With respect to the defendant Hardin, the evidence upon the hearing reflected that he signed a marketing agreement upon August 1, 1961, with the Chattanooga Area Milk Producers Association. By successive mergers and assignments, the agreement was assigned first to the Tennessee Valley Milk Producers Association and then to Dairymen, Inc. The agreement contained the following provision with regard to termination:

After this contract has been in full force and effect for one year, either party hereto may cancel it as of the next succeeding May 1st, or of any year thereafter, by notifying the other party in writing of his or its intention, such notice to be given during the month of March immediately prior to the effective date of cancellation. If neither of the parties cancels this agreement on or before May 1st of any year, as aforesaid, it is hereby mutually agreed that the fact shall constitute conclusive evidence that the parties hereto have renewed this contract for another year.

The defendant Hardin’s dairy is located in Catoosa County, Georgia. Desiring to market his milk through another association based in Atlanta, Georgia, the defendant consulted with the resident manager of the plaintiff Association in Chattanooga, Tennessee, on or about August 1, 1973, regarding the termination of his agreement. Having checked the anniversary date on the contract, the resident manager advised Mr. Hardin that he could terminate his contract by giving 30 days’ notice on that date. Mr. Hardin accordingly gave notice as follows:

“August 1st, 1973, TO: Dairymen, Inc.
This is to advise you that I do not wish to renew my contract on its expiration date in 1973.
Signed — D. T. Hardin”

Thereupon Mr. Hardin executed a contract with the Atlanta association and ceased delivery of his dairy products to [1105]*1105the plaintiff Association on or about August 31, 1973. On that same date the regional manager of the plaintiff Association advised Mr. Hardin that his attempted cancellation was not in accordance with the provisions of paragraph 9 of his contract and that his contract accordingly would not be subject to a notice of cancellation until March of 1974, to be effective as of May 1, 1974.
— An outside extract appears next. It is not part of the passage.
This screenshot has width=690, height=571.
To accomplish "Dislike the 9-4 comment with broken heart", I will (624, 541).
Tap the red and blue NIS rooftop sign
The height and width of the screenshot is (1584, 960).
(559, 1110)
With reference to the defendant Smith, the evidence upon the heaping reflected that he signed a marketing agreement with the plaintiff effective as of September 14, 1972. That agreement contained the following provision with reference to termination:

After this Agreement has been in full force and effect for one year, either party hereto may cancel it by giving written notice of such cancellation to the other party not more than forty-five (45) days nor less than thirty (30) days prior to the anniversary date of such contract. Such notice shall be deemed to be given when posted by certified mail, properly addressed to the other party at his or its last known address, but if neither of the parties hereto cancels this Agreement as aforesaid, it is hereby mutually agreed that that fact shall constitute conclusive evidence that the parties hereto have renewed this Agreement for another year .

Under date of August 3, 1973, the defendant Smith notified the plaintiff by letter as follows:

“This notice is to inform you that effective September 14, 1973, which is the anniversary date of our contract, we are terminating our contract with Dairymen, Inc. This notice is in accordance with paragraph 10 of the said contract.”

The plaintiff declined to accept this cancellation, advising Mr.